→ What is expected
Retype the listing that follows, leaving nothing out.

───── Data to process

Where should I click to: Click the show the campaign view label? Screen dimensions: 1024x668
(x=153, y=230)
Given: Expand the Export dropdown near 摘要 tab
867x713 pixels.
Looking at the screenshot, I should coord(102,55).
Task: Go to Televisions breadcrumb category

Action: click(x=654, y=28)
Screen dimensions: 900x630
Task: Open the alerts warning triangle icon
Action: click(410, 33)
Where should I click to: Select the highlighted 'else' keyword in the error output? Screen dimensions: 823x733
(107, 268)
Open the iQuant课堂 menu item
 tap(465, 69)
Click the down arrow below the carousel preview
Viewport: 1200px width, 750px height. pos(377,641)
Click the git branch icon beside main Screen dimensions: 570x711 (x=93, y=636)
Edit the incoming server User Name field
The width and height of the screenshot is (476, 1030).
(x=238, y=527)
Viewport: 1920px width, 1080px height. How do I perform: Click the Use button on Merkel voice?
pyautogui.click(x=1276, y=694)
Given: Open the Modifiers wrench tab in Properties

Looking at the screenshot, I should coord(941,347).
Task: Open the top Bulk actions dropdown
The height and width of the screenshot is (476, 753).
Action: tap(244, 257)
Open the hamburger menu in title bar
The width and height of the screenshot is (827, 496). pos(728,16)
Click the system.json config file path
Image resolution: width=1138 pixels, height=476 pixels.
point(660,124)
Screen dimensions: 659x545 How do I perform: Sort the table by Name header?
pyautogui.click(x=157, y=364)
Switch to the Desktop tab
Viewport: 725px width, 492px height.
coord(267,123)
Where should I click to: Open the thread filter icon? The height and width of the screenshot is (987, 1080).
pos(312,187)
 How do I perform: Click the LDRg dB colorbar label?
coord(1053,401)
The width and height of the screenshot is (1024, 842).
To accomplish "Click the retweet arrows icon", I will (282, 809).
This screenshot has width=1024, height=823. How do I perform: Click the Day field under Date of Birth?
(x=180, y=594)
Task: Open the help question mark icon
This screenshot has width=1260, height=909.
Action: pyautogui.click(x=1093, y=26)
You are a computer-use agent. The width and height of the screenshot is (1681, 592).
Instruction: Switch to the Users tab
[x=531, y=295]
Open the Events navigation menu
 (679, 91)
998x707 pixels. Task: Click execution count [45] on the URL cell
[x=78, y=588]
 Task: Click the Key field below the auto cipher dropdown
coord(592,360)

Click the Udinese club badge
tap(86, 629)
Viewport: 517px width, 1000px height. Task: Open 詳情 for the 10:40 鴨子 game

──────────

→ Reply
Where should I click to: Click the show the campaign view label? Screen dimensions: 1024x668
(x=153, y=230)
Given: Expand the Export dropdown near 摘要 tab
867x713 pixels.
Looking at the screenshot, I should coord(102,55).
Task: Go to Televisions breadcrumb category

Action: click(x=654, y=28)
Screen dimensions: 900x630
Task: Open the alerts warning triangle icon
Action: click(410, 33)
Where should I click to: Select the highlighted 'else' keyword in the error output? Screen dimensions: 823x733
(107, 268)
Open the iQuant课堂 menu item
 tap(465, 69)
Click the down arrow below the carousel preview
Viewport: 1200px width, 750px height. pos(377,641)
Click the git branch icon beside main Screen dimensions: 570x711 (x=93, y=636)
Edit the incoming server User Name field
The width and height of the screenshot is (476, 1030).
(x=238, y=527)
Viewport: 1920px width, 1080px height. How do I perform: Click the Use button on Merkel voice?
pyautogui.click(x=1276, y=694)
Given: Open the Modifiers wrench tab in Properties

Looking at the screenshot, I should coord(941,347).
Task: Open the top Bulk actions dropdown
The height and width of the screenshot is (476, 753).
Action: tap(244, 257)
Open the hamburger menu in title bar
The width and height of the screenshot is (827, 496). pos(728,16)
Click the system.json config file path
Image resolution: width=1138 pixels, height=476 pixels.
point(660,124)
Screen dimensions: 659x545 How do I perform: Sort the table by Name header?
pyautogui.click(x=157, y=364)
Switch to the Desktop tab
Viewport: 725px width, 492px height.
coord(267,123)
Where should I click to: Open the thread filter icon? The height and width of the screenshot is (987, 1080).
pos(312,187)
 How do I perform: Click the LDRg dB colorbar label?
coord(1053,401)
The width and height of the screenshot is (1024, 842).
To accomplish "Click the retweet arrows icon", I will (282, 809).
This screenshot has width=1024, height=823. How do I perform: Click the Day field under Date of Birth?
(x=180, y=594)
Task: Open the help question mark icon
This screenshot has width=1260, height=909.
Action: pyautogui.click(x=1093, y=26)
You are a computer-use agent. The width and height of the screenshot is (1681, 592).
Instruction: Switch to the Users tab
[x=531, y=295]
Open the Events navigation menu
 (679, 91)
998x707 pixels. Task: Click execution count [45] on the URL cell
[x=78, y=588]
 Task: Click the Key field below the auto cipher dropdown
coord(592,360)

Click the Udinese club badge
tap(86, 629)
Viewport: 517px width, 1000px height. Task: Open 詳情 for the 10:40 鴨子 game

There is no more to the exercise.